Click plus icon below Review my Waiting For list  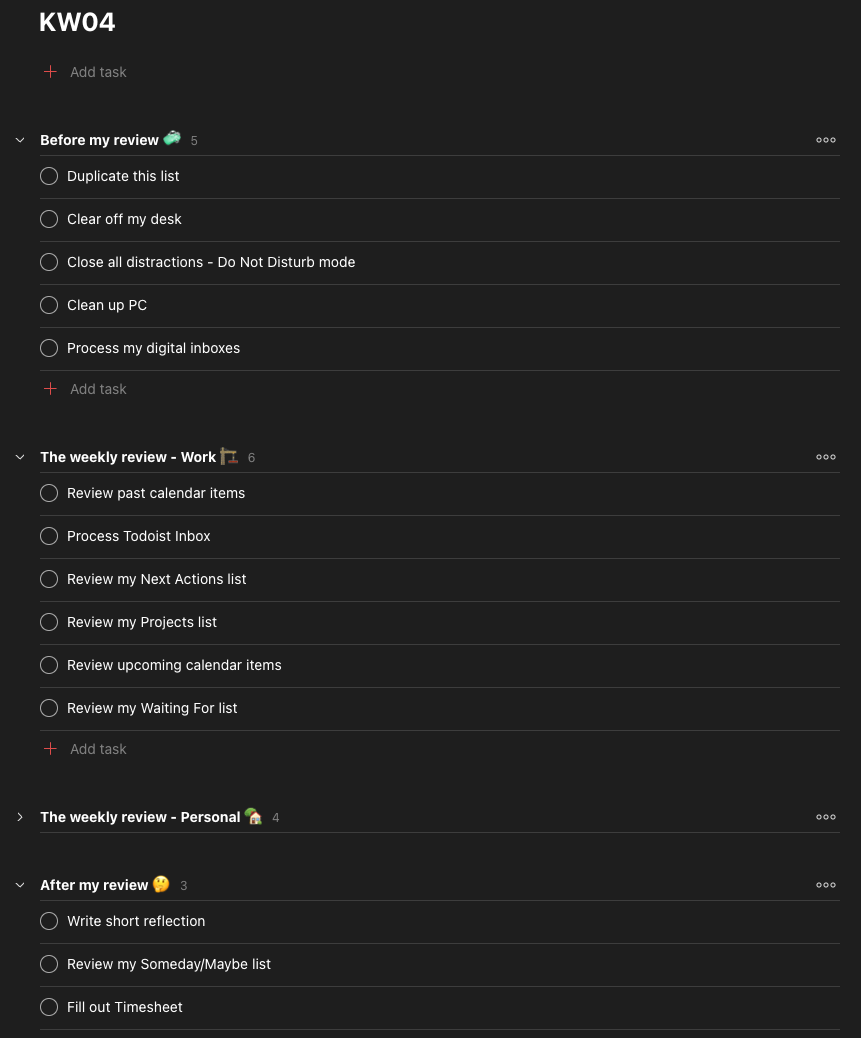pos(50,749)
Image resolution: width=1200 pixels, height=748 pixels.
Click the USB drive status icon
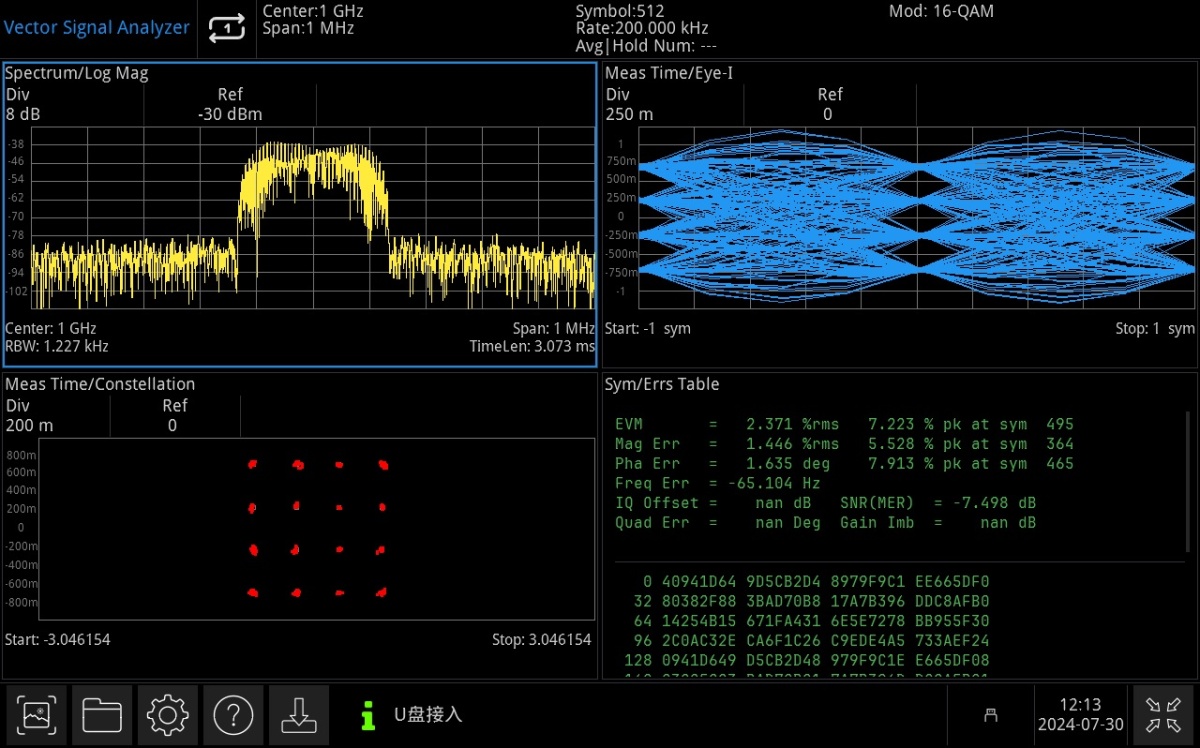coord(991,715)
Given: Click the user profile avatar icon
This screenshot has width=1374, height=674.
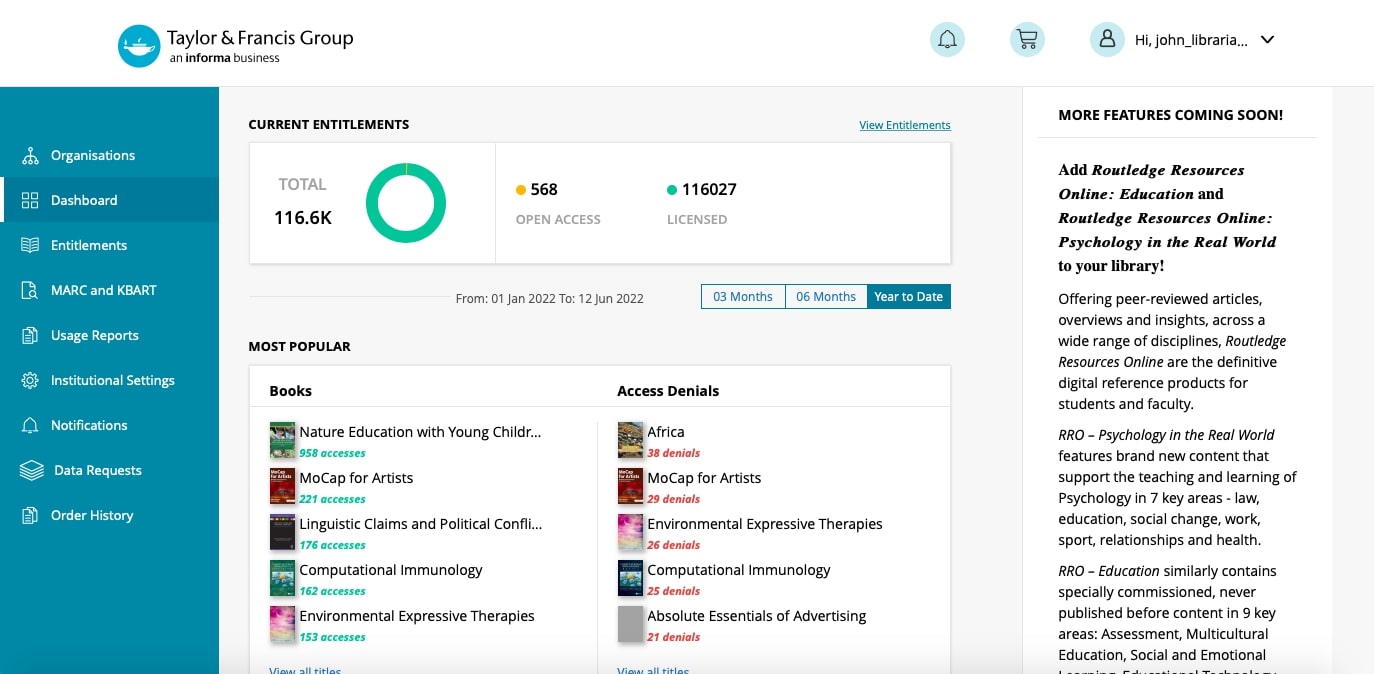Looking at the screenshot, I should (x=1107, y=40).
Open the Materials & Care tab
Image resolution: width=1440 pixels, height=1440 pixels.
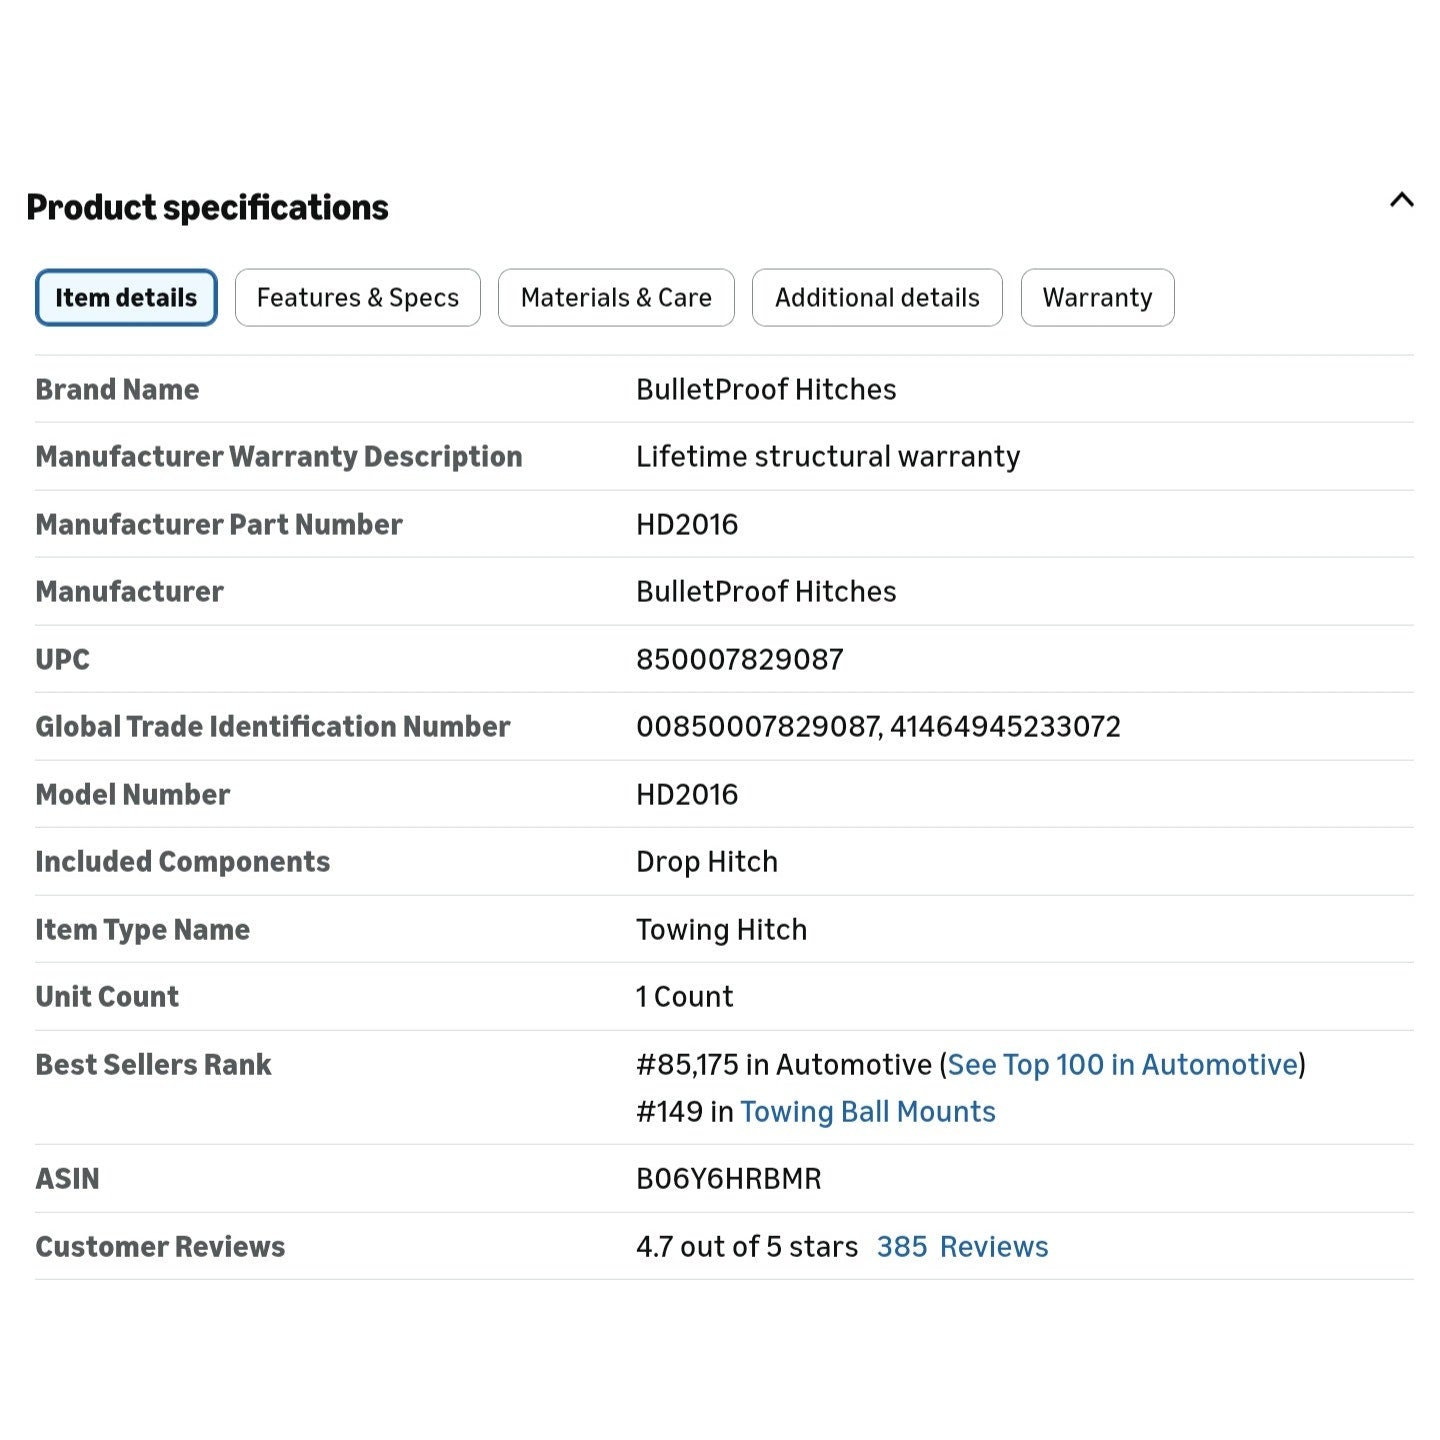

******

**Problem to work on**. With pictures omitted, copy exactly the lines from the one containing "Given: Click the user profile avatar icon" through the final line of the listing, both included.

**Answer to this task**.
Given: Click the user profile avatar icon
This screenshot has width=1374, height=674.
Looking at the screenshot, I should (x=1107, y=40).
Open the Materials & Care tab
Image resolution: width=1440 pixels, height=1440 pixels.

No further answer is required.